Copy out the lines of the listing below verbatim, starting at the line containing "You are a GUI" and ending at the line containing "tap(226, 201)".
-- Start of Exercise materials --
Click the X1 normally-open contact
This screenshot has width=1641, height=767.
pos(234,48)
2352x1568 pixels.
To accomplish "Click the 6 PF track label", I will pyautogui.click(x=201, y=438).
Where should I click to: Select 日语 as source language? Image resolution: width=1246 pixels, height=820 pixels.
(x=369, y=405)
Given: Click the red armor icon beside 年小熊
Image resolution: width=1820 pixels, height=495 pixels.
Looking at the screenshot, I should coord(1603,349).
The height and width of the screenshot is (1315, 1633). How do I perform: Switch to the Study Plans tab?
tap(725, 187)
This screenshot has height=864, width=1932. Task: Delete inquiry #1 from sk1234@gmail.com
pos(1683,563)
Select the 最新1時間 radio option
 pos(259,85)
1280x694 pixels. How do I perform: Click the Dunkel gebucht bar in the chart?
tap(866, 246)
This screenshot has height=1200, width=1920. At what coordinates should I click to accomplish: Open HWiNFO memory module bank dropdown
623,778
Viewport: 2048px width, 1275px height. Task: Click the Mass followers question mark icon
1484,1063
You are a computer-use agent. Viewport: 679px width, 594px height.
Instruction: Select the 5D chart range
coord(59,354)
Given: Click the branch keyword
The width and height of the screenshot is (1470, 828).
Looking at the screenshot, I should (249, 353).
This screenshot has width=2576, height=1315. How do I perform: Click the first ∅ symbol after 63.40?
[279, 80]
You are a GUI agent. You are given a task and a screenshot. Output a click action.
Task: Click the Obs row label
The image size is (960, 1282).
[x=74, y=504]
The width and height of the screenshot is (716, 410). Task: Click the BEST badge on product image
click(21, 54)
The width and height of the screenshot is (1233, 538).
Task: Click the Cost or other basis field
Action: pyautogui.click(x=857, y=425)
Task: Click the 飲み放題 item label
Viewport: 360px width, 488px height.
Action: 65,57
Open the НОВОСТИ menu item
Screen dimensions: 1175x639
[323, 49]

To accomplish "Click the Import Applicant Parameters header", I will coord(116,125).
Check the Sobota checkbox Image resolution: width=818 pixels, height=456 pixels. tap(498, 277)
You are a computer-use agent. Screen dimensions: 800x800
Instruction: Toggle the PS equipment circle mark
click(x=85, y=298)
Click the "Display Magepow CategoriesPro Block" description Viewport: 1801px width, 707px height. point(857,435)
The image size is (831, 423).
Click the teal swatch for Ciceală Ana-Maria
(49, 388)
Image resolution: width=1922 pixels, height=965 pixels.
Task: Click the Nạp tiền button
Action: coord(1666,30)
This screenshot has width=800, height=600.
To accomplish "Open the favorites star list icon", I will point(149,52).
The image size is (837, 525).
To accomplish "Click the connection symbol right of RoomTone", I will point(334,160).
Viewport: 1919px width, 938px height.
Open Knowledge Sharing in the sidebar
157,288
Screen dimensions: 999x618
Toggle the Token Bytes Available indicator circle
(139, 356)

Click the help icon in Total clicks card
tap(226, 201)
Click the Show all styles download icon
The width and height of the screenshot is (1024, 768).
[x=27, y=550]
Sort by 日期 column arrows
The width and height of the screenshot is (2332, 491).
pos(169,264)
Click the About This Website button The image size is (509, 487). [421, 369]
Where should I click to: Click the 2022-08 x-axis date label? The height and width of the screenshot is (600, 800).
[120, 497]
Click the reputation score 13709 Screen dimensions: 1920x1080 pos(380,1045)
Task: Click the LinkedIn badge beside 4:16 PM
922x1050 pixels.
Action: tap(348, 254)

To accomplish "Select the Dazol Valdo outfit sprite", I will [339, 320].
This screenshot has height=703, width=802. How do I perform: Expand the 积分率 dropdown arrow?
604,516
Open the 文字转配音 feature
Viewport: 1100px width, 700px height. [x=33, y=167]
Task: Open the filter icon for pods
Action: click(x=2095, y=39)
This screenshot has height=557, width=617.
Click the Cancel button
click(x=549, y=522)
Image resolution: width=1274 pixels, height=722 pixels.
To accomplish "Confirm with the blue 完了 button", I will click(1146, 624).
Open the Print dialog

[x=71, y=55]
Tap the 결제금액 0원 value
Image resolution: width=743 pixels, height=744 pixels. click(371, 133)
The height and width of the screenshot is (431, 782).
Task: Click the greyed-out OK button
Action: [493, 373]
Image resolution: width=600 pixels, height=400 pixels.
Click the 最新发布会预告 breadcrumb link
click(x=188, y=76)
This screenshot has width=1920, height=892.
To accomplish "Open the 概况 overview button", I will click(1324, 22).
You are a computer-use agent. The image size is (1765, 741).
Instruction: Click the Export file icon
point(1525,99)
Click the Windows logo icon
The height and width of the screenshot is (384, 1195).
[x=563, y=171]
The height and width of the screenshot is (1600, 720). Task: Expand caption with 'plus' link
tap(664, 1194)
-- End of Exercise materials --
> **Finished answer**
You are a GUI agent. You are given a task and a screenshot. Output a click action.
Task: Click the Obs row label
The image size is (960, 1282).
[x=74, y=504]
The width and height of the screenshot is (716, 410). Task: Click the BEST badge on product image
click(21, 54)
The width and height of the screenshot is (1233, 538).
Task: Click the Cost or other basis field
Action: pyautogui.click(x=857, y=425)
Task: Click the 飲み放題 item label
Viewport: 360px width, 488px height.
Action: 65,57
Open the НОВОСТИ menu item
Screen dimensions: 1175x639
[323, 49]

To accomplish "Click the Import Applicant Parameters header", I will coord(116,125).
Check the Sobota checkbox Image resolution: width=818 pixels, height=456 pixels. tap(498, 277)
You are a computer-use agent. Screen dimensions: 800x800
Instruction: Toggle the PS equipment circle mark
click(x=85, y=298)
Click the "Display Magepow CategoriesPro Block" description Viewport: 1801px width, 707px height. point(857,435)
The image size is (831, 423).
Click the teal swatch for Ciceală Ana-Maria
(49, 388)
Image resolution: width=1922 pixels, height=965 pixels.
Task: Click the Nạp tiền button
Action: coord(1666,30)
This screenshot has width=800, height=600.
To accomplish "Open the favorites star list icon", I will point(149,52).
The image size is (837, 525).
To accomplish "Click the connection symbol right of RoomTone", I will point(334,160).
Viewport: 1919px width, 938px height.
Open Knowledge Sharing in the sidebar
157,288
Screen dimensions: 999x618
Toggle the Token Bytes Available indicator circle
(139, 356)

Click the help icon in Total clicks card
tap(226, 201)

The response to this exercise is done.